◆ Problem ◆
Each entry below must be repeated exactly. Leave the pictures out of it.

◆ Exercise inputs ◆
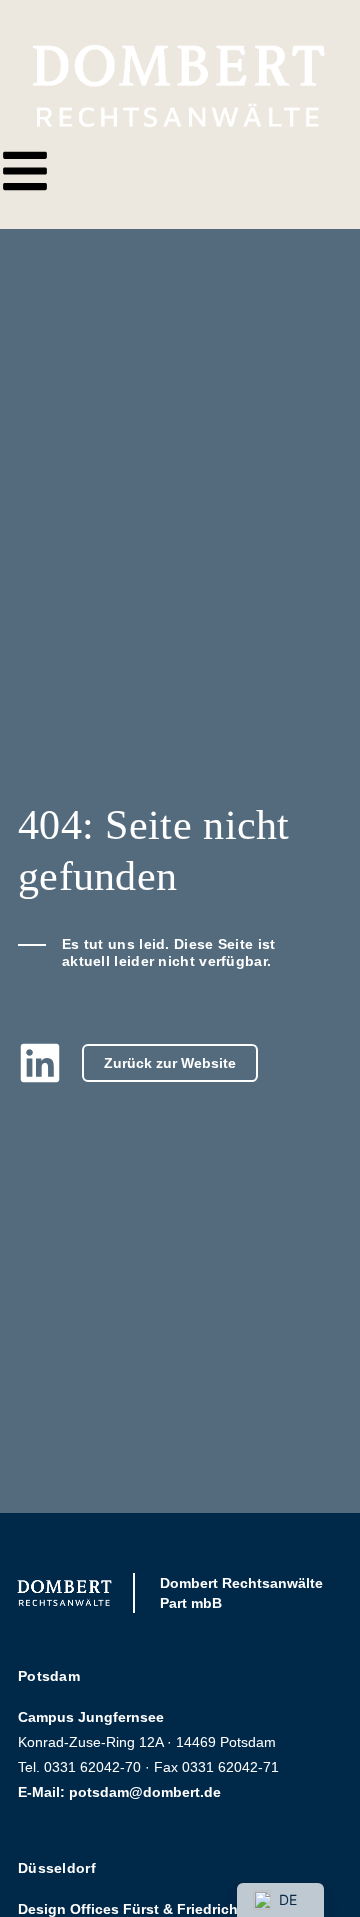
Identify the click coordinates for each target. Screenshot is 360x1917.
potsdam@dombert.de (145, 1792)
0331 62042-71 (230, 1767)
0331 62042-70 (92, 1767)
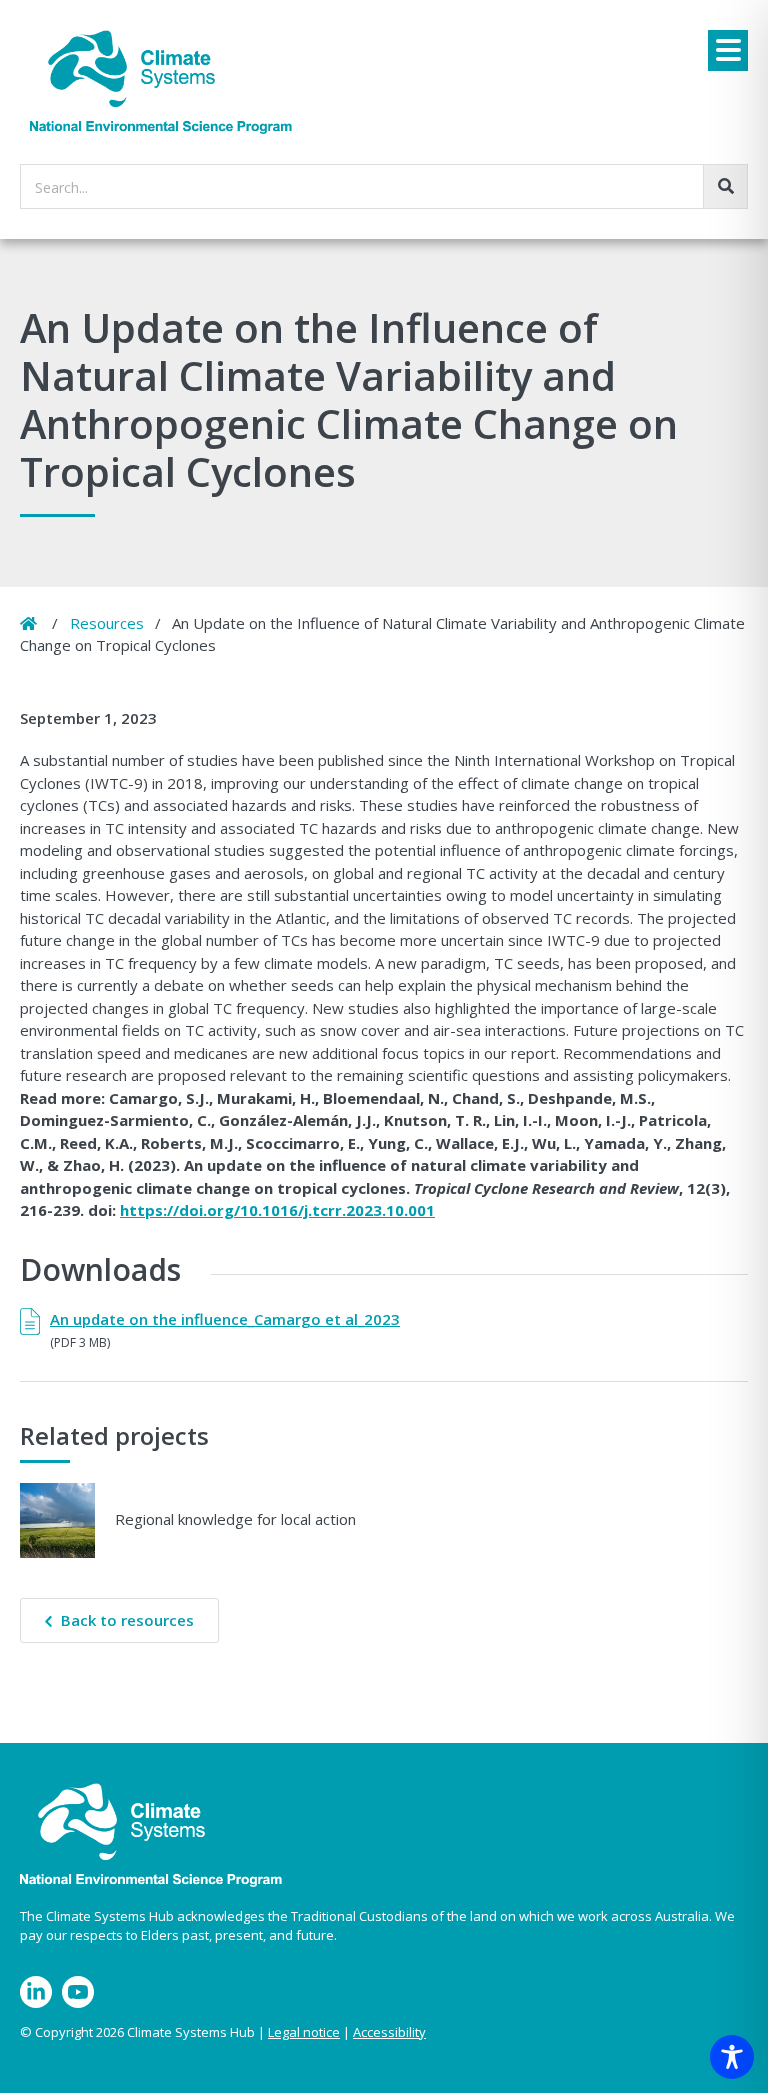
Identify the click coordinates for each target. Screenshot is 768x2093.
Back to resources (127, 1620)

◆ Task result ◆
Identify the click coordinates for each target. Screenshot is 360x1917.
potsdam@dombert.de (145, 1792)
0331 62042-71 (230, 1767)
0331 62042-70 (92, 1767)
Identify the click coordinates for each target. Screenshot is 768x2093.
Back to resources (127, 1620)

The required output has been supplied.